Dada was born in the First World War. The avant-garde group formed by poets and artists in the heart of the city of Zurich in 1916, it brings together young people opposed to the war, anti-militarists or deserters. Nihilist, provocative, Dada erects the absurd in a keyword against the infamy of a devastating world conflict. It disturbs the bourgeois order, which made war possible. If it was short-lived, Dada spread its spirit of contradiction around the world and is one of the seeds of surrealist thought, also very politicized.
Its history, its key ideas
Dada flourished in Zurich, Switzerland (a neutral country during the Great War) in 1916, but the origins of its foundation lie in Berlin. Poet Hugo Ball , negativist, is the enunciator of a thought advocating anarchy, rejection of the past and bourgeois conventions. In short, a radical movement was born in 1915, which became Dada.
The name "Dada", invented in 1916, was found by chance, by searching blindly for any word in a Franco-German dictionary, by its founders ( Hugo Ball, Tristan Tzara, Emmy Hennings, Marcel Janco ). Of course, this neological birth (of which Tzara claims authorship) is probably legendary. The members of the group wanted above all to find a word understandable by all nationalities, inviting the world of childhood (and therefore of innocence), the absurd and the game.
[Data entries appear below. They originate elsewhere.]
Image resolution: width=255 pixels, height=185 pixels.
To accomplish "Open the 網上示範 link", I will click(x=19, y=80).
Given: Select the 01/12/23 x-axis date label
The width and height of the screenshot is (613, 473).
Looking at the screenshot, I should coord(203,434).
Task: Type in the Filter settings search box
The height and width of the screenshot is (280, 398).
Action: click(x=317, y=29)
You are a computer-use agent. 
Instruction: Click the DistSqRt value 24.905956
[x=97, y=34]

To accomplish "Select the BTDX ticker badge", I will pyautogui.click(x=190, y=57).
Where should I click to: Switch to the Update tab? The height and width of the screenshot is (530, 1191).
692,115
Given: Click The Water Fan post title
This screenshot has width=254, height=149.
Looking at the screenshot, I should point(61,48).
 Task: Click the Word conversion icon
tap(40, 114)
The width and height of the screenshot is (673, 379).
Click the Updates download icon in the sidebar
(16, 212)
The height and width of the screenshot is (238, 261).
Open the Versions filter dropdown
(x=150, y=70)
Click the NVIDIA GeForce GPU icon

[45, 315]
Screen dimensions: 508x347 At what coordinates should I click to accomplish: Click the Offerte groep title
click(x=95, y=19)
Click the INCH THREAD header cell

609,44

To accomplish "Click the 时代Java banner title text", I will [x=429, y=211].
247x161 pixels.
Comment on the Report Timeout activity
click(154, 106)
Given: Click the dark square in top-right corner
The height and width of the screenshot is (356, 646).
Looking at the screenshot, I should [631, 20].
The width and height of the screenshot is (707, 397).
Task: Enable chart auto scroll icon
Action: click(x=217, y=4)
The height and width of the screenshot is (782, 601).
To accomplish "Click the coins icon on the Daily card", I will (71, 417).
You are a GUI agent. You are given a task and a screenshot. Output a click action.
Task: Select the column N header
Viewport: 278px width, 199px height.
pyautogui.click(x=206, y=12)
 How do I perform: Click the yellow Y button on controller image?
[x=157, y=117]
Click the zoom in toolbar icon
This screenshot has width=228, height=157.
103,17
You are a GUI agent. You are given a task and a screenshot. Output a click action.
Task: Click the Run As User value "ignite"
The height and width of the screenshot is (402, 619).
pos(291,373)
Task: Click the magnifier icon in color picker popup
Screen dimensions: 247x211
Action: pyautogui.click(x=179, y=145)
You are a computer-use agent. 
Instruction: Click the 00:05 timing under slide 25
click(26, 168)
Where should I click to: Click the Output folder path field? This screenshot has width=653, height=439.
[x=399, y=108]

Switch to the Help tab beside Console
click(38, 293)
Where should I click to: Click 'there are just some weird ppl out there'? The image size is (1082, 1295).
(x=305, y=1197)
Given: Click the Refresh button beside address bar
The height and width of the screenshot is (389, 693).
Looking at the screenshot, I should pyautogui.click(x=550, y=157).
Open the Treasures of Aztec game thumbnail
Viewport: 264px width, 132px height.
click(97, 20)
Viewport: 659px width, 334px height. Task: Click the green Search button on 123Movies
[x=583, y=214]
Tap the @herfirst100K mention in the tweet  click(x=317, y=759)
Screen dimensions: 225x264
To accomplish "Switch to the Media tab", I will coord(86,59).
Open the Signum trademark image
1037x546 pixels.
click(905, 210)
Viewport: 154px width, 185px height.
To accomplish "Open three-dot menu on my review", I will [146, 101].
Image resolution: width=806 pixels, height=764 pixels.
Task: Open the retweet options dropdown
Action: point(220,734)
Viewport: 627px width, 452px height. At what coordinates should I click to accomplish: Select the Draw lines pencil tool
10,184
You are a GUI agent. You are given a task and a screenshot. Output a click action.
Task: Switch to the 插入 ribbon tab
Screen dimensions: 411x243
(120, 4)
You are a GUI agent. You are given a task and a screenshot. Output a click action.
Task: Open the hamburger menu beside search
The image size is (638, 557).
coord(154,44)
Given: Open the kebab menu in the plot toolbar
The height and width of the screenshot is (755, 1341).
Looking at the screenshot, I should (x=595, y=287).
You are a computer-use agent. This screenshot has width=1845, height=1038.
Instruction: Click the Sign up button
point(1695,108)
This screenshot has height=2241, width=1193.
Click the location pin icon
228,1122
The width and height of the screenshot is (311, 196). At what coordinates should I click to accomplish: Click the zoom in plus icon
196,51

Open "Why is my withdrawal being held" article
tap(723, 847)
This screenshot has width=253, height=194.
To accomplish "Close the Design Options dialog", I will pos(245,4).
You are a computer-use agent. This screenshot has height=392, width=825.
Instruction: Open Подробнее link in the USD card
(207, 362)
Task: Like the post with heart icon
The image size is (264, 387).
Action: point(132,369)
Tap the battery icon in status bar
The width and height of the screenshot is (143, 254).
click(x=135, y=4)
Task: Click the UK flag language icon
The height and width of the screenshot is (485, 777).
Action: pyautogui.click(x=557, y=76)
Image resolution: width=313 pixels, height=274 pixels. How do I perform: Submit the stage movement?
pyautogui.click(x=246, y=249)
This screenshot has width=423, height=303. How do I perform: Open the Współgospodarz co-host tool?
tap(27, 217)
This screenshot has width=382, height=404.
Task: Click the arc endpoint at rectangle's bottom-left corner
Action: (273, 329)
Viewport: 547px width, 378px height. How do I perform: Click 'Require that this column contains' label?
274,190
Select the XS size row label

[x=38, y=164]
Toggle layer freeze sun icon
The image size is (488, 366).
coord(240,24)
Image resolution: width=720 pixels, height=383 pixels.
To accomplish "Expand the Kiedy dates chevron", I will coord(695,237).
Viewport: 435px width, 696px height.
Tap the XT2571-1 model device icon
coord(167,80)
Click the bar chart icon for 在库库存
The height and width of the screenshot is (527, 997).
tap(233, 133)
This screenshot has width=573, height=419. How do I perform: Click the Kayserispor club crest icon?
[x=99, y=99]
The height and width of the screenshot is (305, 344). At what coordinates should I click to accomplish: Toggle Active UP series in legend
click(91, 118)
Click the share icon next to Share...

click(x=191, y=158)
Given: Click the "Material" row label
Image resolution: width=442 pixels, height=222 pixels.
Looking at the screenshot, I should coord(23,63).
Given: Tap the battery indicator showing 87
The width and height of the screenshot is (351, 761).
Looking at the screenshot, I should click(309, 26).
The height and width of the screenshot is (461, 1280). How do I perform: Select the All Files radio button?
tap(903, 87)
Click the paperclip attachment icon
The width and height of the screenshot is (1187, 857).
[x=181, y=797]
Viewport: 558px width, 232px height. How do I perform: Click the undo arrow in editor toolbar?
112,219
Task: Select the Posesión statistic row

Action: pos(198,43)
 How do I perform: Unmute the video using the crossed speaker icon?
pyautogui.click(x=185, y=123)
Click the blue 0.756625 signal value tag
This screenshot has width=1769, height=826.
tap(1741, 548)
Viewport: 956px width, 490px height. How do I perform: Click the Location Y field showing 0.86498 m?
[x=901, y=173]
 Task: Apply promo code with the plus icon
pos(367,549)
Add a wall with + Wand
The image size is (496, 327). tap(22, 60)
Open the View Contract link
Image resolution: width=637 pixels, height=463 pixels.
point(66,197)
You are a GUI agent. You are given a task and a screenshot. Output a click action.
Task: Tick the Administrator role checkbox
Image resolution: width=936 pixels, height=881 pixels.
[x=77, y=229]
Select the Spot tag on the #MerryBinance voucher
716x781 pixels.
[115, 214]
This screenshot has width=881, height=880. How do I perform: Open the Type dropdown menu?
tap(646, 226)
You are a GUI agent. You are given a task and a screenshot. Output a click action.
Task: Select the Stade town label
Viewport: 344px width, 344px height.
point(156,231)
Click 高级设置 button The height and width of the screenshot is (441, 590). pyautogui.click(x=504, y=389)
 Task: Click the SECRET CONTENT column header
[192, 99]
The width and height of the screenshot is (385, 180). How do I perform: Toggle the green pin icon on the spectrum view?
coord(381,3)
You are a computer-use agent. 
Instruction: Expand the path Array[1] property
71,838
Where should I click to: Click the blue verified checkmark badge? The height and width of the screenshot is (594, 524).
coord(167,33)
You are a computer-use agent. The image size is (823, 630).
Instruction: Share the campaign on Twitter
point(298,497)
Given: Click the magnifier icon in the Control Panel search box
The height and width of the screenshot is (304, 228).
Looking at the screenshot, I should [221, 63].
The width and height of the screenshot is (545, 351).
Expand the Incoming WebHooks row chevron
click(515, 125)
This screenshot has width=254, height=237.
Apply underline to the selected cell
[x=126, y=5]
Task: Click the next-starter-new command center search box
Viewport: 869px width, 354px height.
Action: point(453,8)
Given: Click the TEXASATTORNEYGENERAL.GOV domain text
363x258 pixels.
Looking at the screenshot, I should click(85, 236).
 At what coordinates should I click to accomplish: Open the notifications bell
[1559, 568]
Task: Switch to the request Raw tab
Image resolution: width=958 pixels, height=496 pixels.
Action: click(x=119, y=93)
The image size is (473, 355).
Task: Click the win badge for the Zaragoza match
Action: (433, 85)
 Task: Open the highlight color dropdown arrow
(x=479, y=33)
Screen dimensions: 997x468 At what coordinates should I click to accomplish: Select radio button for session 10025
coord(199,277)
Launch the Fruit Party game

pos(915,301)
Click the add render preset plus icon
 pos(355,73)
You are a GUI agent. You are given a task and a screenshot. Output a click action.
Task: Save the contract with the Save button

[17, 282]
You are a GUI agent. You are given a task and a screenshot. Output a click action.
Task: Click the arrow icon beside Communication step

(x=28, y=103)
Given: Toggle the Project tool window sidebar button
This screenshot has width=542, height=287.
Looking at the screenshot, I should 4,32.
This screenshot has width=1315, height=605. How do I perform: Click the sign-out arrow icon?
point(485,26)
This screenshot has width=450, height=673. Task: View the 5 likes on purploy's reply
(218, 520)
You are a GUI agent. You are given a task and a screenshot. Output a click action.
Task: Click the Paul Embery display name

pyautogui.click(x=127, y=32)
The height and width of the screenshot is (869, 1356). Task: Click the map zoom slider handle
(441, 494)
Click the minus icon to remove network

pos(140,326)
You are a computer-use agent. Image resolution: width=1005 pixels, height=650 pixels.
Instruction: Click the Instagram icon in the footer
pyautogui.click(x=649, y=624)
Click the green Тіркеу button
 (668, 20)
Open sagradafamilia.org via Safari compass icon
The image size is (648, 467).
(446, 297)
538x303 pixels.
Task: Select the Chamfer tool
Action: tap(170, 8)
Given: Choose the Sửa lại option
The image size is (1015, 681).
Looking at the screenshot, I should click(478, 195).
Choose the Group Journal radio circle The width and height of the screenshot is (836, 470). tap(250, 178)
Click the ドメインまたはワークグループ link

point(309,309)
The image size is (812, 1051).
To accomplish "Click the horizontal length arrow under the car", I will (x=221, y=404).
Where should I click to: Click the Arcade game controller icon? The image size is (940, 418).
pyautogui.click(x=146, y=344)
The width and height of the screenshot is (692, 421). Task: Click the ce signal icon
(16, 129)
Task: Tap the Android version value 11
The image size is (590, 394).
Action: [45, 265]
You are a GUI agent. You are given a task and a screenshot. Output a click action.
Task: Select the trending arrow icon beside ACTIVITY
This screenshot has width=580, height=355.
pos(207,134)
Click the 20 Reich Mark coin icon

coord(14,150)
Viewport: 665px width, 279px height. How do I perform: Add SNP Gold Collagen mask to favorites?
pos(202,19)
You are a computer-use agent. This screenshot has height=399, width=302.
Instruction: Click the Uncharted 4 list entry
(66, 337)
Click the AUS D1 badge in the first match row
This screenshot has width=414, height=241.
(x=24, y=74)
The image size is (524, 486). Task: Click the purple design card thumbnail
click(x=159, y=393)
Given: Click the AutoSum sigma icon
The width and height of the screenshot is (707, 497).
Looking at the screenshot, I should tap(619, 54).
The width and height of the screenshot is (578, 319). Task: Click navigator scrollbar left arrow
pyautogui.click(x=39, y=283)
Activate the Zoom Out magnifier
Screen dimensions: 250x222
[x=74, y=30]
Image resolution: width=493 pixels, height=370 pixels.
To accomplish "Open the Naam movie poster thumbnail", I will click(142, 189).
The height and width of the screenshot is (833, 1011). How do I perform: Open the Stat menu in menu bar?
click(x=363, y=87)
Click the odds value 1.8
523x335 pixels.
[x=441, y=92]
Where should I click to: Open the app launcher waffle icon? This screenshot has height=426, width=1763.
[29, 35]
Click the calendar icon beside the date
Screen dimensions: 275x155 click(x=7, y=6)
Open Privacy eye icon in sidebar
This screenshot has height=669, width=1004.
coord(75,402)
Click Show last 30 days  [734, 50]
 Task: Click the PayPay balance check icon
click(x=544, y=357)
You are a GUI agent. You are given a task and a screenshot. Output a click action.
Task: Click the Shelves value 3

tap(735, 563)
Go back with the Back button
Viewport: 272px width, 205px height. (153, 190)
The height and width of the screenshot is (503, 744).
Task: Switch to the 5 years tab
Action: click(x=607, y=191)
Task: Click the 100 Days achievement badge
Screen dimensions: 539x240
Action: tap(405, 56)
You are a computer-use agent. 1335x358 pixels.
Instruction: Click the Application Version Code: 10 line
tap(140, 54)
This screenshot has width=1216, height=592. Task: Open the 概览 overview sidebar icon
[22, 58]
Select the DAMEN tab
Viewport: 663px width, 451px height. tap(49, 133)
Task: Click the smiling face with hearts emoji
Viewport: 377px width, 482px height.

The place invested by these artists and poets is the Cabaret Voltaire, in Zurich, a name that pays homage to the anticlerical philosopher of the Enlightenment. The inauguration took place on February 5, 1916. Fifty spectators could listen to concerts, readings, debates, and see performances in a setting rich in Cubist and futuristic paintings. As Hugo Ball says, the Cabaret Voltaire is above all a "place of culture," it is neither a performance hall nor a cabaret.
Dada is available in paper version. Quickly, the movement created a magazine to disseminate its ideas. It takes the name of Cabaret Voltaire and publishes its first (and only) number in May 1916. In the same way, it is considering to create an art gallery, but its existence does not exceed a few weeks in 1917.
Very quickly, the Dada spirit spreads to the rest of the world. First, in Germany, in Berlin, where he found new members (like the painter George Grosz, who opposed the war). The movement takes on a more aesthetic dimension and becomes politicized. The cities of Hanover and Cologne are also concerned, then New York, Madrid, Barcelona, where are grouped avant-garde artists who fled mobilization and war in their country of origin.
Dada is both a fragmented movement and a movement that unites all avant-garde artists in times of war. In Paris, the repercussions of Dada are expressed especially from 1920 around Francis Picabia, Tristan Tzara, André Breton, etc., as many personalities who will form the surrealist group. A Dada festival is organized at the Salle Gaveau and arouses misunderstanding. The group disintegrated definitively in 1921.